The vehicle 105 may include components such as, for example, a vehicle computer 106, an infotainment system 113, a wireless communication system 109, and a parking spot locator computer 107. The components, which are symbolically depicted as black boxes in FIG. 1, may be installed at various locations on the vehicle 105, such as, for example, an engine compartment, a glove compartment, a trunk, a console inside the cabin area, or an exterior portion of the vehicle 105.

The vehicle computer 106 may perform various functions such as, for example, controlling engine operations (fuel injection, speed control, emissions control, braking, etc.), managing climate controls (air conditioning, heating etc.), activating airbags, and issuing warnings (check engine light, bulb failure, low tire pressure, vehicle in blind spot, etc.). In some cases, the vehicle computer 106 may include more than one computer such as, for example, a first computer that controls engine operations and a second computer that operates the infotainment system 113.

The infotainment system 113 can be an integrated unit that includes various components such as a radio, streaming audio solutions, USB access ports for digital audio devices, and a global positioning system (GPS). In an example implementation, the infotainment system 113 has a display that includes a graphical user interface (GUI) for use by the driver 112 and/or a passenger of the vehicle 105. The GUI may be omitted in some implementations, such as, for example, where the vehicle 105 is an autonomous vehicle.

The GUI may be used for various purposes such as to allow the driver 112 of the vehicle 105 to make a request to locate an unoccupied parking spot when the driver 112 (or a passenger of the vehicle 105, when the vehicle is an autonomous vehicle) desires to travel to a destination. In an example scenario, the vehicle 105 is a delivery vehicle and the driver 112 is a delivery person dropping off a package at the destination. In another example scenario, the vehicle 105 is an autonomous delivery vehicle that autonomously travel to a package drop-off location where a customer who may have purchased an item contained in the package can retrieve the package from the autonomous vehicle.

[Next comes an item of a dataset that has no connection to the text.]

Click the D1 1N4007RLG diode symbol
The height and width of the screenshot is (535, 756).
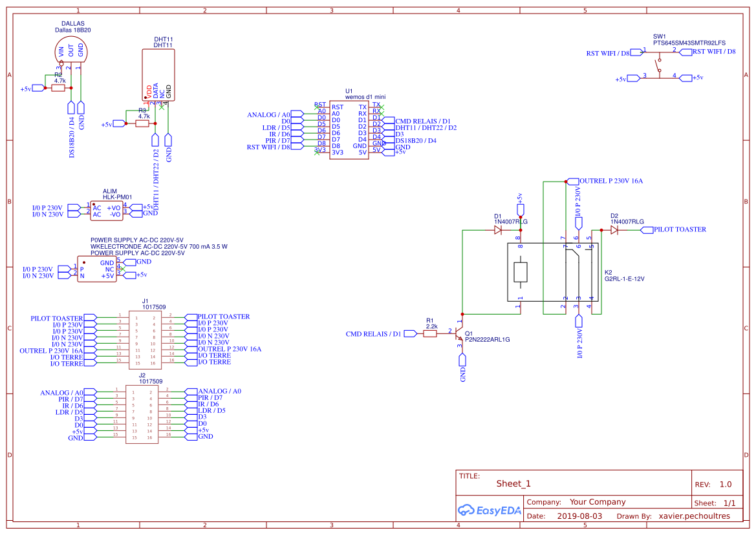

In an example embodiment, the driver 112 of the vehicle 105 may enter a request into the infotainment system 113 or a personal communication device 111 to locate an unoccupied parking spot when the driver 112 (a delivery person, for example) desires to travel to a destination. The personal communication device 111 can be any of various devices such as, for example, a smartphone, a wearable computer, a tablet computer, a phablet (phone plus tablet computer), or a laptop computer, or a desktop computer. Any of these devices may be operated by the driver 112 either when seated inside the vehicle 105 or when outside the vehicle 105 (such as, for example, when in a residence, an office, a warehouse, a store, a package sorting facility, a manufacturing facility, a loading dock, a parking garage, a sidewalk, etc.)

The parking spot locator computer 107, which is communicatively coupled to the infotainment system 113 and/or the personal communication device 111, is configured to execute various operations in accordance with the disclosure. In an example scenario, an individual such as, for example, the driver 112 of the vehicle 105 may input into the parking spot locator computer 107, information pertaining to travel by the vehicle 105 to a destination.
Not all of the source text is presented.